• _SUPPLIED DATA_
⟨

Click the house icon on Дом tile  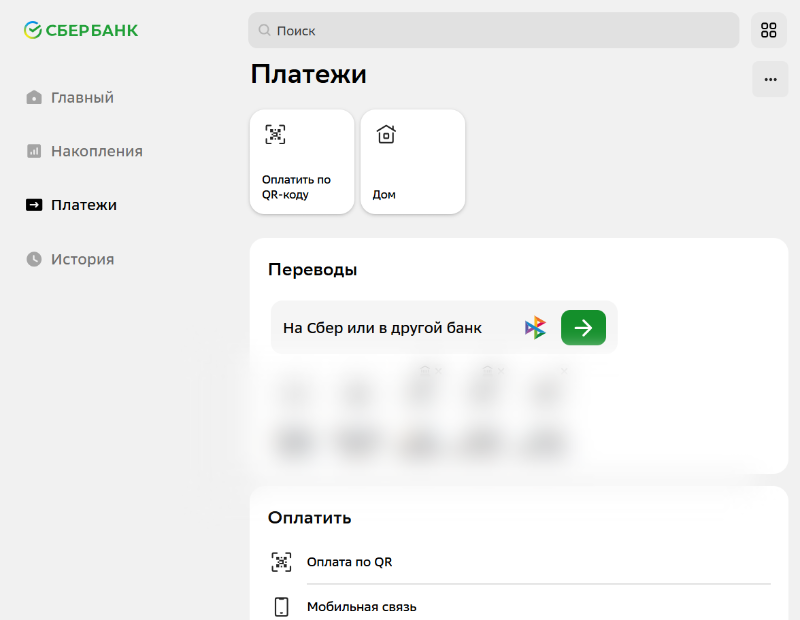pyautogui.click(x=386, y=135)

⟩
⟨

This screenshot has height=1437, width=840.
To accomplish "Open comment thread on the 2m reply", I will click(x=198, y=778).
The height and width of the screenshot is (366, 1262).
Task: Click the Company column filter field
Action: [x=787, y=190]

⟩
⟨

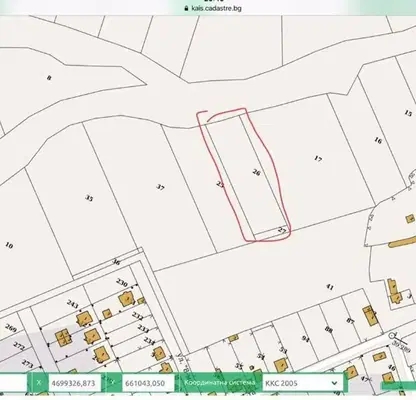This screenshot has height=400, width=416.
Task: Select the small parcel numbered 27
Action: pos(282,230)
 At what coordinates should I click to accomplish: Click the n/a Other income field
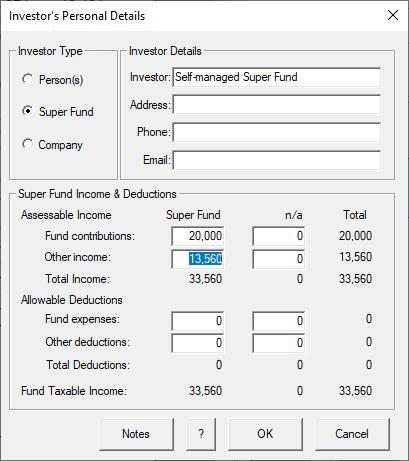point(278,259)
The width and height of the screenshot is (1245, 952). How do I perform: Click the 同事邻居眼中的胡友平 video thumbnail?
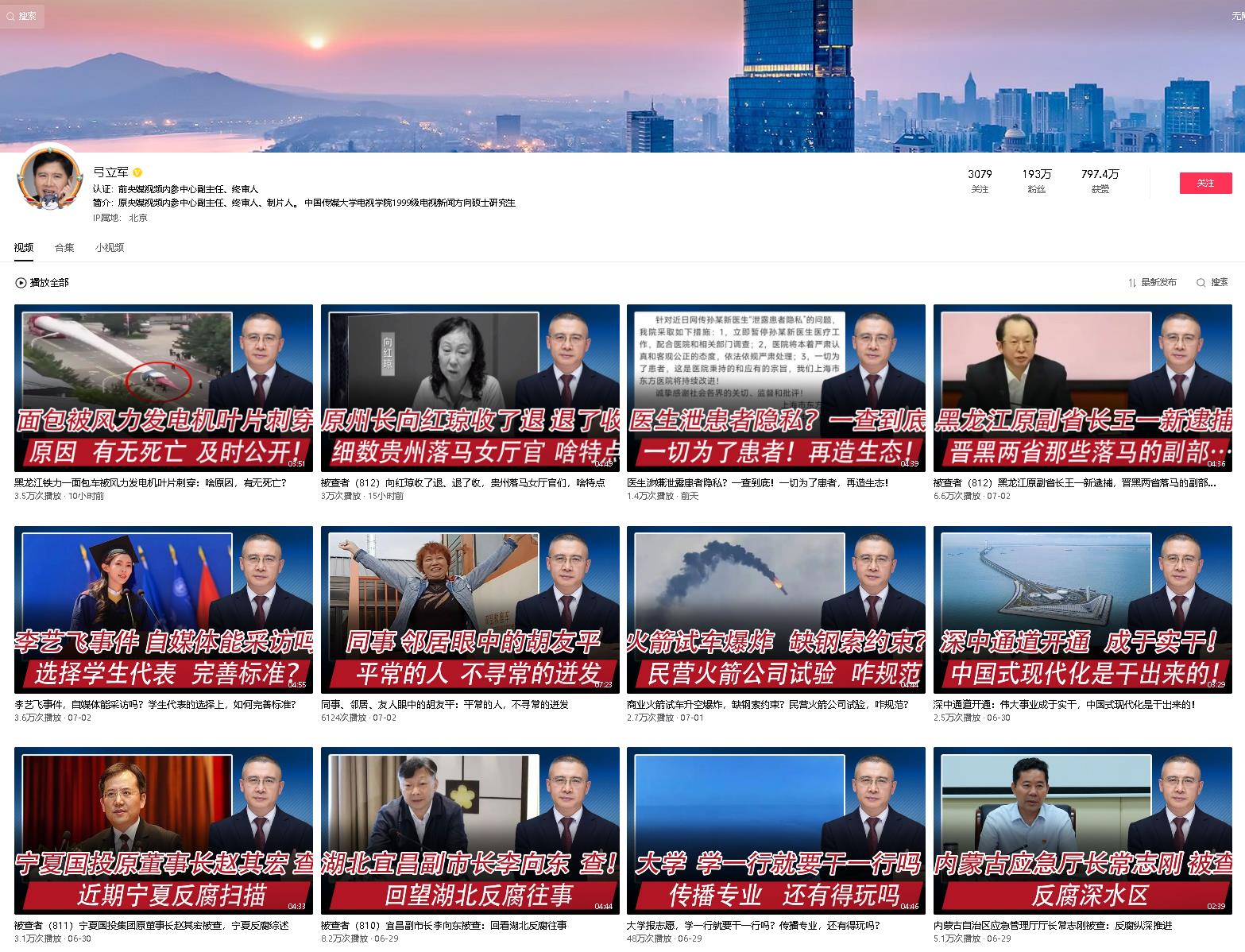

⟩

• _GIVEN TASK_
Retype the records above verbatim, starting with the line containing "This screenshot has height=1437, width=840." and ending with the line containing "Action: [x=787, y=190]", both lines included.

• _ANSWER TO THIS EXERCISE_
This screenshot has height=1437, width=840.
To accomplish "Open comment thread on the 2m reply", I will click(x=198, y=778).
The height and width of the screenshot is (366, 1262).
Task: Click the Company column filter field
Action: [x=787, y=190]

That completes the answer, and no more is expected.